Systems have no central evaluator that assigns a value to the current system state. However, it would be advantageous to us to be able to evaluate a system and if necessary have the knowledge to be able to steer a system into a state that is more advantageous to our survival. Global systems do not stand in isolation, free from the influence of their environment or other systems (indeed, their environment of other systems). They are highly connected, to the point where with many systems it is difficult to determine the boundaries between systems or the boundary between a system and its environment (Vespignani 2010). (It is often necessary, and advantageous, for researchers to draw arbitrary boundaries around systems to have any hope of understanding their system of study. These simplifications are a requirement of tractability, but could introduce flawed assumptions, possibly rendering the model of the system invalid.)

Systems Failure

Systems can fail from the point of view of the observed system, and from the point of view of some or all of the parts of the system. In the first instance, failure in one part of the system, or parts of the system, would propagate through the whole system resulting in the disappearance of the global system behavior. The system essentially no longer exists. The parts and their interactions can no longer produce the emergent global behavior (or any other emergent behavior). This is not the same as a system changing state; it is the total loss of the systemic behavior. Failure could also cause some parts of the system to disappear, but this failure may manifest merely as a process of adaptation or change at the system level. This form of failure is undoubtedly happening all the time, particularly in natural systems. Parts of ecosystems fail and disappear, but the system as a whole remains or evolves.

How systems fail is difficult to predict (Alexander et al. 2004). Numerous nodes (parts of the system) or edges (relationships between the parts) could be lost or broken, and very little visible change may occur.

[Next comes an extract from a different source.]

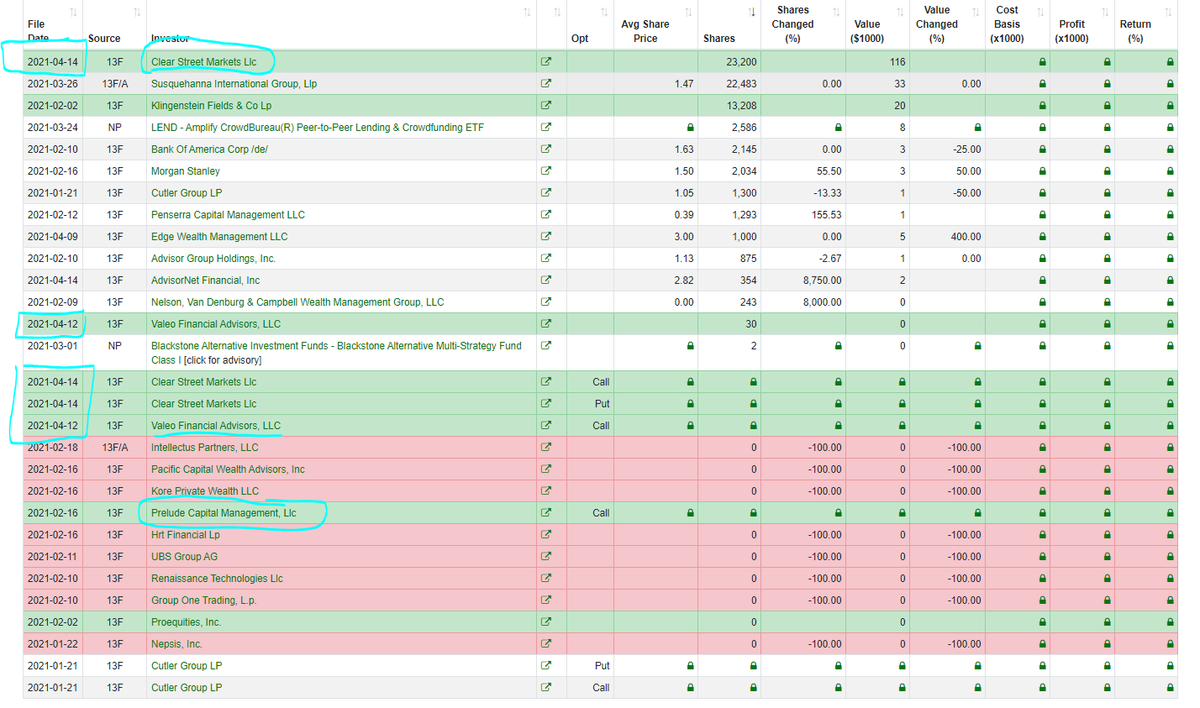Click external link icon beside Renaissance Technologies Llc
Image resolution: width=1200 pixels, height=708 pixels.
coord(546,578)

However, there could come a point where the loss or breakage starts being driven by the internal dynamics of the system itself. Failure then could propagate throughout the entire system (Watts 2002).

Cascade and Systemic Failure

Systemic or cascade failure is concerned with failures that propagate through systems, between systems, or where changes in one system cause the failure of another. Therefore, for global systems, changes or failure in one, perhaps an ecosystem, could trigger the failure of connected systems. This failure could cascade through numerous systems, potentially causing large-scale systemic failure (Garnett 2018). The difficulty is that we do not really know what the likelihood of systemic failure is or how this type of failure would propagate and under what circumstances.

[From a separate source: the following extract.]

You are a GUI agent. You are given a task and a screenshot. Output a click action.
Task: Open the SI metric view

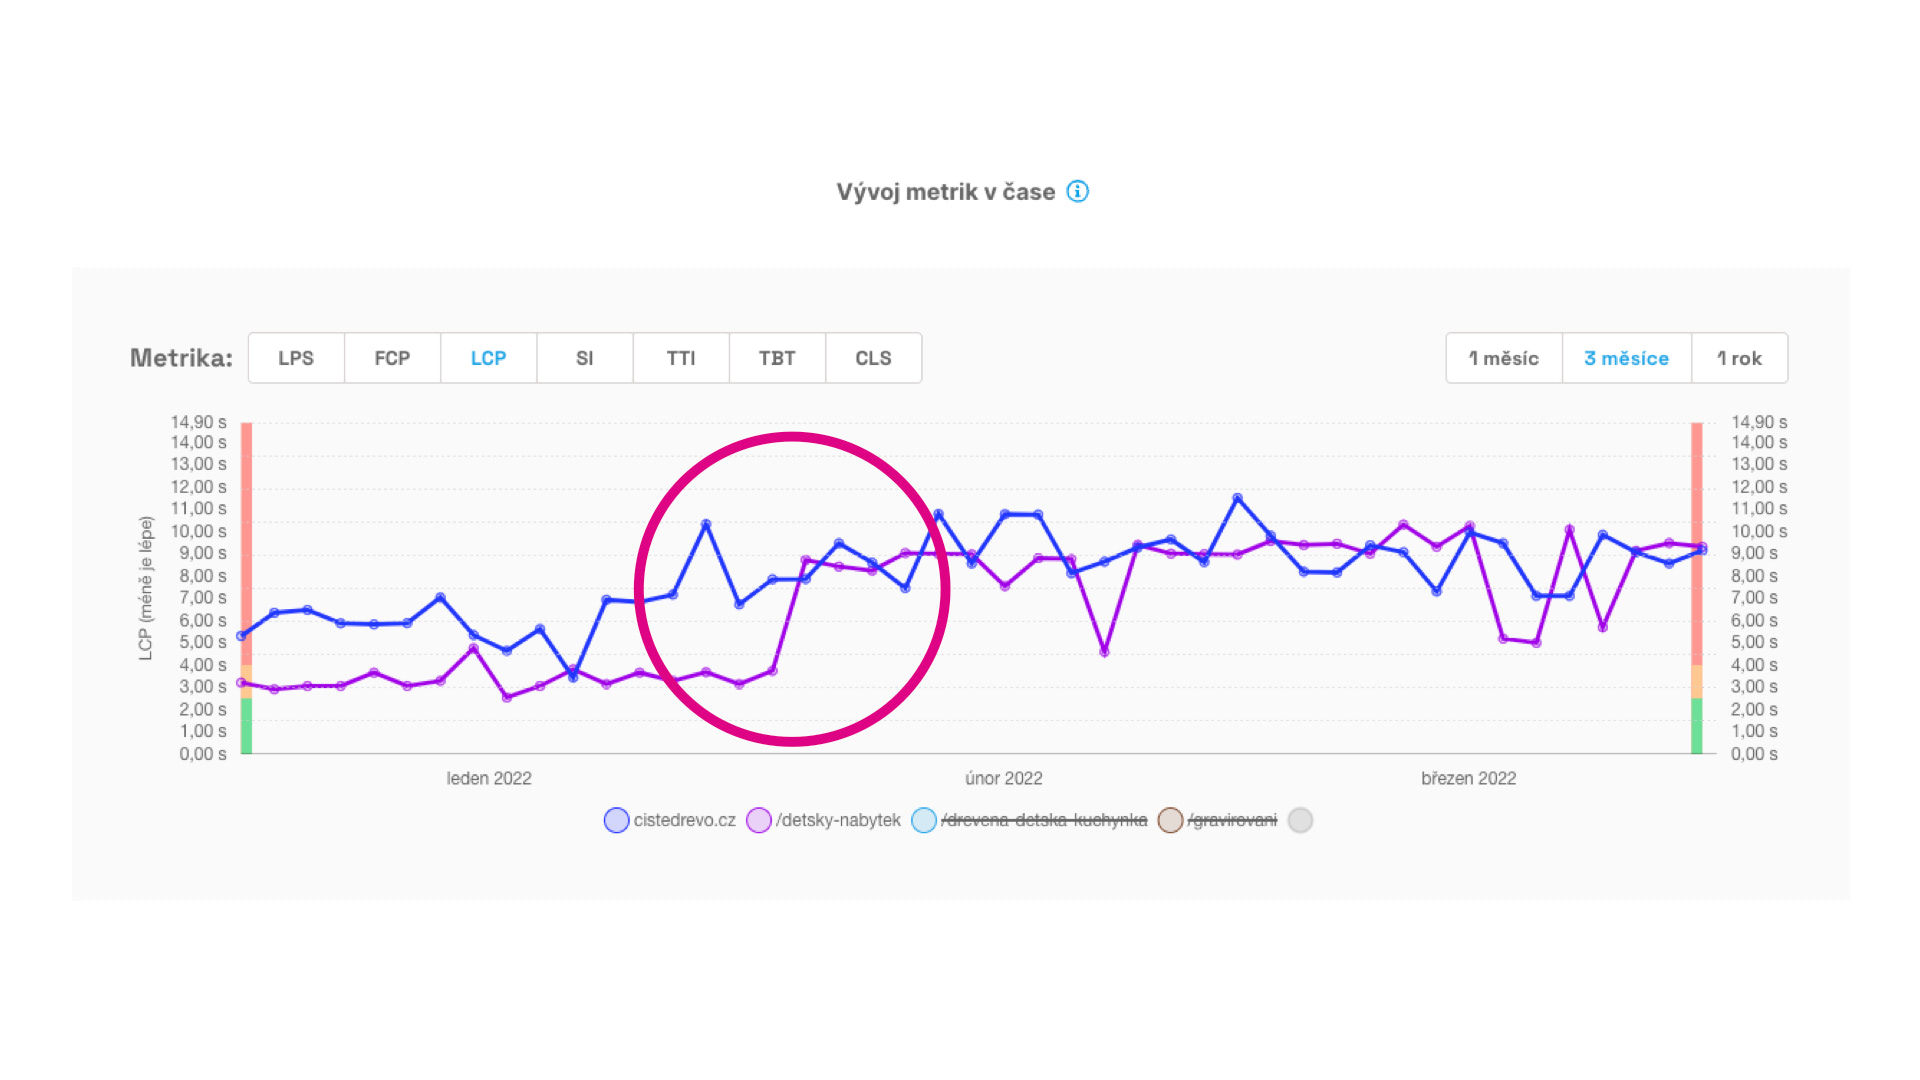(x=585, y=357)
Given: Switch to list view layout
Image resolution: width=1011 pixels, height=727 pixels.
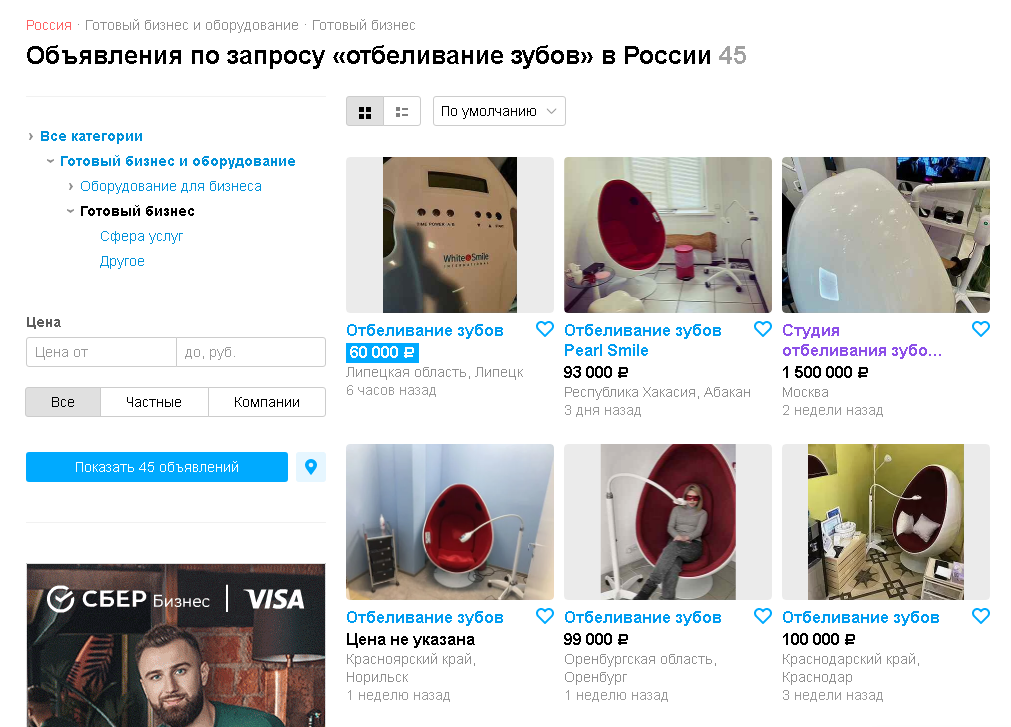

Fortunately, real-world examples of systemic failure in social, ecological, and physical systems are thankfully historically rare; however, there are examples (Karabanov et al. 2004; Freed and Samson 2004). It has also been suspected that large complex systems (such as food webs) might be in many cases unstable, rather than the complexity providing stability (May 1972; Cohen and Newman 1985). Perhaps one significant example of systemic failure (although the system did eventually recover, but that recovered required a significant input of resources) would be the North American dust bowl of the 1930s (Schubert et al. 2004; Cook et al. 2009; Hornbeck 2012). Rarity is a small comfort as analysis of global systems would indicate numerous systems are under significant pressure (Fahrig 2003; Guerra et al. 2006; Bradshaw et al. 2007; Tscharntke et al. 2012), and understanding safe operating spaces for social-ecological systems is nontrivial (Dearing et al. 2014). We are currently seeing some clear indications of problems in insect populations, with evidence of global decline (Sánchez-Bayo and Wyckhuys 2019). There is also evidence that there are shifts in seasons, particularly in higher latitudes (Post et al. 2018). Catastrophic collapse of insect populations would undoubtedly affect numerous other systems, and might be in part due to systems becoming unsynchronized (dependences between systems may be temporal as well as spatial, and important relationships can be broken by timings). How close these systems, and others, are to failure is a difficult question to address, as “we do not know exactly where to locate thresholds of irreversibility” (Falk and Stein 1970).

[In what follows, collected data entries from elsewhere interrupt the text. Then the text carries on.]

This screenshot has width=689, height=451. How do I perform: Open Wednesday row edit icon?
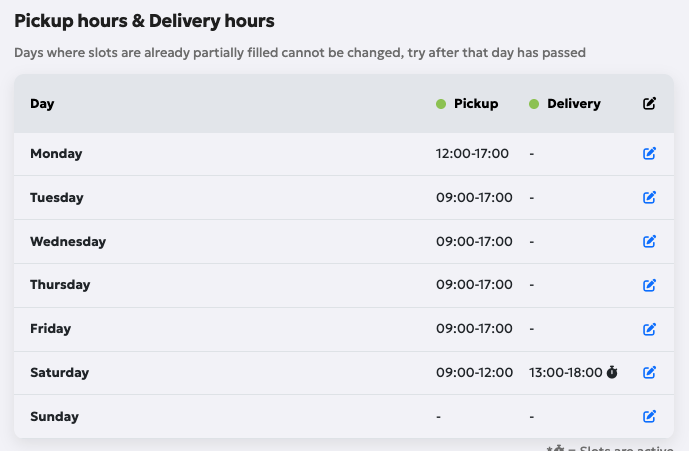[649, 241]
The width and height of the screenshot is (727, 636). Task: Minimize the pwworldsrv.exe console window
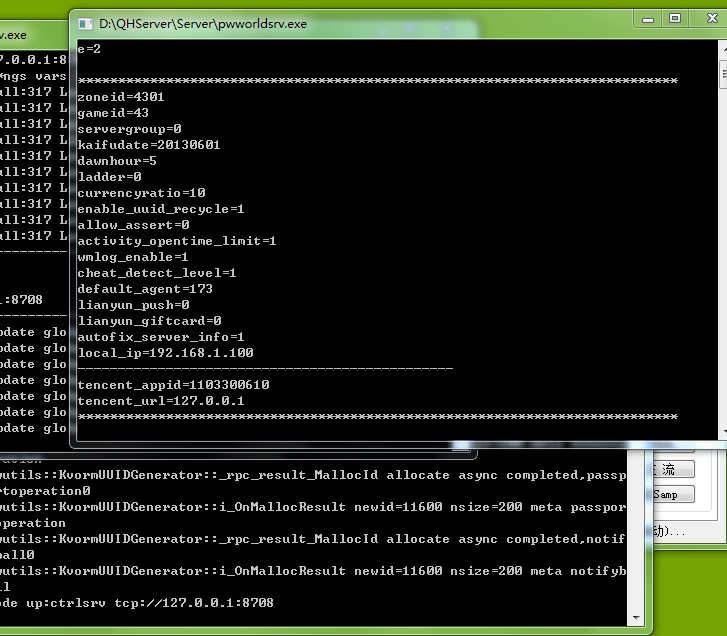click(x=647, y=19)
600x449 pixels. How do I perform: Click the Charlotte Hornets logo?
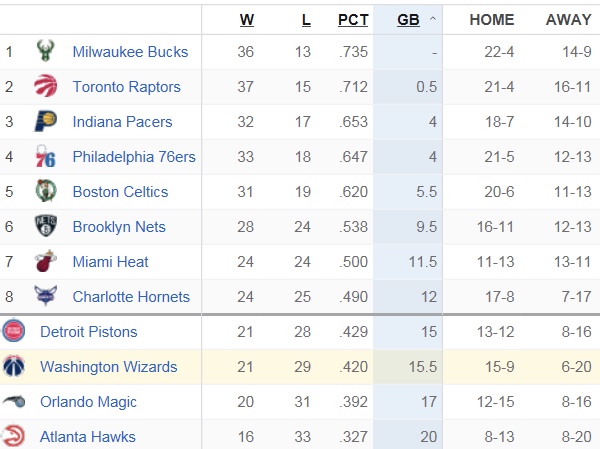45,297
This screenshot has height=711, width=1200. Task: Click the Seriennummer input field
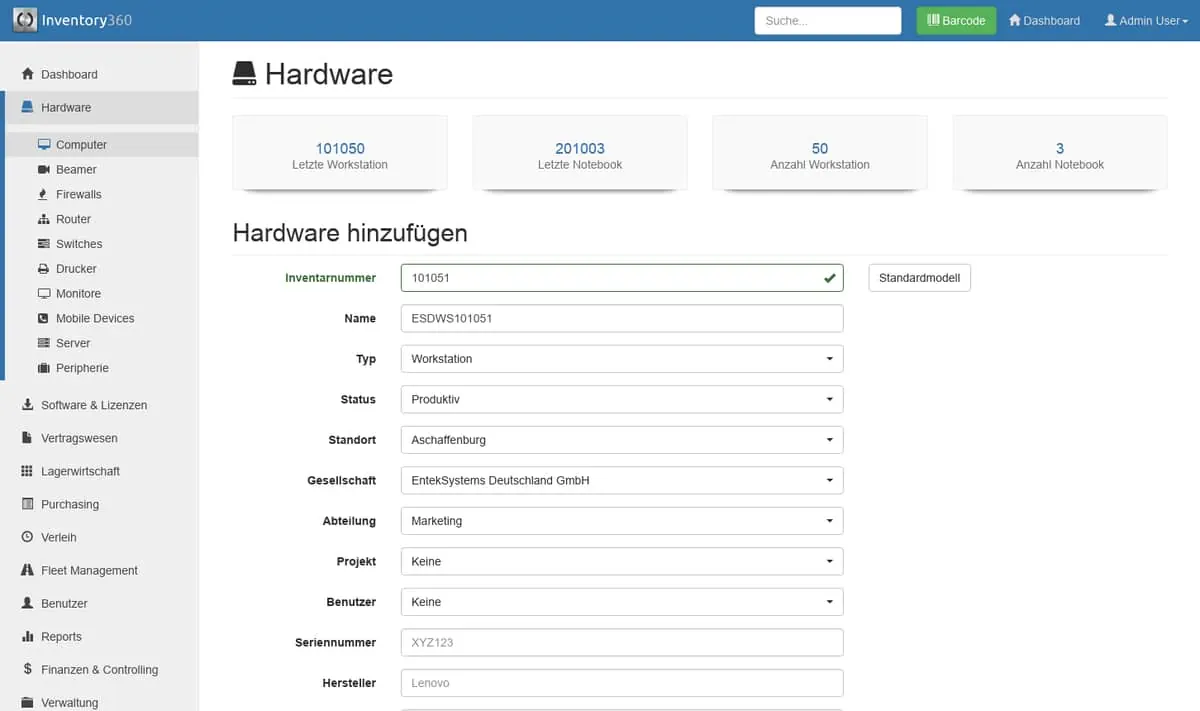621,642
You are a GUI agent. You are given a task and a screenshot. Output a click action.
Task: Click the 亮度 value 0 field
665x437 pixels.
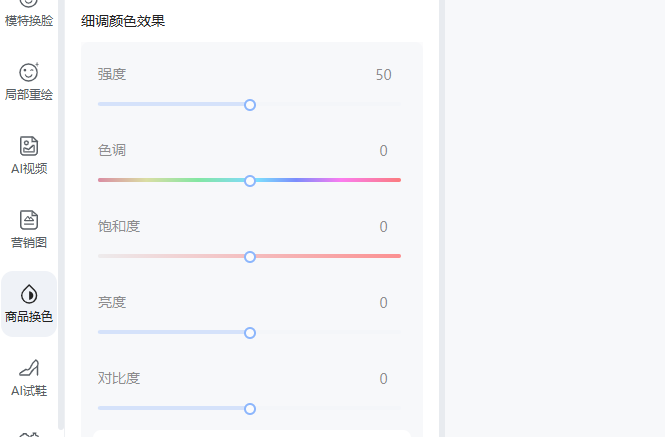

There have been a number of examples of where systemic failure was perhaps narrowly avoided; the global financial system during the crash of 2008 would be one. According to newspaper reports, banks in the UK were perhaps only hours away from running out of cash. The response of nations to the global financial crisis versus the response to climate change makes for an interesting comparison. The world’s nations went to great lengths and expense to avoid the collapse of global finance; we are yet to see this level of sustained and coordinated response to climate change. (For further discussion of this and systemic failure in general we direct readers to Anderson et al. (2008) and Garnett (2018)).

At present the tools (computational or otherwise), language, or understanding do not exist to address the problem of knowing how and when a system is going to react. Capacity to even map complex systems, particularly in the real world, is limited, and the holy grail of complexity science of being able to then make precise interventions that produce consistent and desirable changes remains elusive (Allen 2001). It might even be the case that the level of precision desired is impossible; it is not that we do not know which levers to pull, but more that there are no levers. What is more, intervention might also have its own unintended consequences, knowing when not to act because a system is in the process of adapting is as important. What therefore can be done?

Complex Networks

Complex systems map intuitively to network structures, as the parts (objects) of the system map onto network nodes and the relationships between the edges in the network (Mitchell 2006). Complex network analysis is therefore an intuitive method by which complex systems can be characterized and perhaps understood. The theory is that the network structure, as defined by connections between the objects (which in the financial system might be banks for example), captures something about that system, e.g., interdependence between species or bank loans – depending on the system being mapped. Connections form regions in networks, and the arrangement or type of connections (along with other warning signals (Scheffer et al. 2009)) might provide a way of characterizing the state of the larger system, or indeed indicate the relative importance of individual or groups of nodes or relationships. For example, analysis might indicate that particular nodes or relationships are of great significance to the flow of information through the network. Different network structures could be associated with current or future stability or instability. Others still might map to regions of structural dependency and/or the propensity for failure. Complex network analysis is therefore one approach that can be used to model the Anthropocene (Lövbrand et al. 2009).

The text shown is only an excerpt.